Praesepe rouvrit brusquement les yeux, comme s’il sortait brutalement
d’un rêve. Après quelques secondes de désorientation,
il fixa sa femme dans les yeux.
-Alors ?
Elle lui expliqua alors ce qu’elle avait appris. Il se leva alors, marcha
jusqu’à la porte-fenêtre qui donnait sur un balcon ensoleillé.

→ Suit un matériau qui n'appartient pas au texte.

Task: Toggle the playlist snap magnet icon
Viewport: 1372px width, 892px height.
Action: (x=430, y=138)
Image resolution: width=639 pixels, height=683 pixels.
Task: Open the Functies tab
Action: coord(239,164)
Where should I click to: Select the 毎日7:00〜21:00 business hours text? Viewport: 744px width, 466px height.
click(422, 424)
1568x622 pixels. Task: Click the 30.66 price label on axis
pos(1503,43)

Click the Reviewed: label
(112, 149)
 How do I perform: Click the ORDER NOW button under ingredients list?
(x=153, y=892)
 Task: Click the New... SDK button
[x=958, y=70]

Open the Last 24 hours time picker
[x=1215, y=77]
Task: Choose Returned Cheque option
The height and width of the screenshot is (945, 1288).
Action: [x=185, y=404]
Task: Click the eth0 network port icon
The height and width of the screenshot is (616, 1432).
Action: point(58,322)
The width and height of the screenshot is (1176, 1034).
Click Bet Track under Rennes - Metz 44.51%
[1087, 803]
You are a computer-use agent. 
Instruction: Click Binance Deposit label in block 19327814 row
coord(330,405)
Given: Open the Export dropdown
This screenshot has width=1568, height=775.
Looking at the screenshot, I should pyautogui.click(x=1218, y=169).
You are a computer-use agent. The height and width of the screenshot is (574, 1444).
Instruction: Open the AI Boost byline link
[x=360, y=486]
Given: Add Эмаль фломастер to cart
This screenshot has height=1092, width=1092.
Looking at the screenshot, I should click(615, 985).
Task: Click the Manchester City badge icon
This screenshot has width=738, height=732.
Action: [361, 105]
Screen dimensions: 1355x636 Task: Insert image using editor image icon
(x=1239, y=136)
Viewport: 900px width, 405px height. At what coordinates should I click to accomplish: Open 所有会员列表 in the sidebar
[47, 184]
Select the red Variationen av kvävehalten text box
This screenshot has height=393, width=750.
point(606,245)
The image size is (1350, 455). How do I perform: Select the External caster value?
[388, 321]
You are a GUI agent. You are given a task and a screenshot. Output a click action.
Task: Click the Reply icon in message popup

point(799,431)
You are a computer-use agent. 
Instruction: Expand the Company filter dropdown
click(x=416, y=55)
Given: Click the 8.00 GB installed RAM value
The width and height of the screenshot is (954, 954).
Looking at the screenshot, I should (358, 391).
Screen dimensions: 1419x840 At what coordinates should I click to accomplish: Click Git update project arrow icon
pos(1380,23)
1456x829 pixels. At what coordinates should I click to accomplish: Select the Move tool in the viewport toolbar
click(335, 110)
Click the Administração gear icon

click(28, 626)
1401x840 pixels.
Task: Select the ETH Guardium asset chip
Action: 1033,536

De là, on apercevait le Capitole vers lequel convergeait le flux des
touristes
-Espèce de sale petit…
* * * * * * * * * * * * *
Le jeune pickpocket italien sautait du toit d’un d’immeuble à
un autre, se déplaçant à une vitesse qui l’aurait
presque rendu invisible à quiconque aurait par hasard regardé
le ciel à ce moment-là. Le gamin riait à chacun de ses
sauts qu’il agrémentait d’acrobaties diverses. Si certains
piétons entendaient parfois ses rires, lorsqu’ils levaient le nez
l’enfant voltigeur avait déjà parcouru plusieurs blocs de
bâtiments.
Il effectua alors un quintuple saut périlleux arrière et vrillé
pour franchir la vingtaine de mètres séparant deux bâtiments.
-Oh, oh…, se dit-il en se rendant compte qu’il avait peut-être
été un peu trop optimiste.
Il avait laissé une grande partie de son énergie cinétique
dans son acrobatie et son saut allait être trop court d’un ou deux
mètres. Il aperçut un étendage couvert de linge qui était
tiré entre deux balcons trois étages plus bas. Il se positionna
de façon à avoir le maximum de prise d’air et se freiner
encore davantage de façon à ne pas s’écraser sur
le mur un peu trop haut.
Cette fois-ci il calcula bien son coup et arriva précisément au
niveau de l’étendage. Il le saisit de sa main droite - la gauche
étant occupé à tenir son sac à dos – et posa
ses pieds sur le mur en amortissant au maximum l’impact. Il sentit le
mur se craqueler sous ses baskets, mais il ne s’était pas blessé.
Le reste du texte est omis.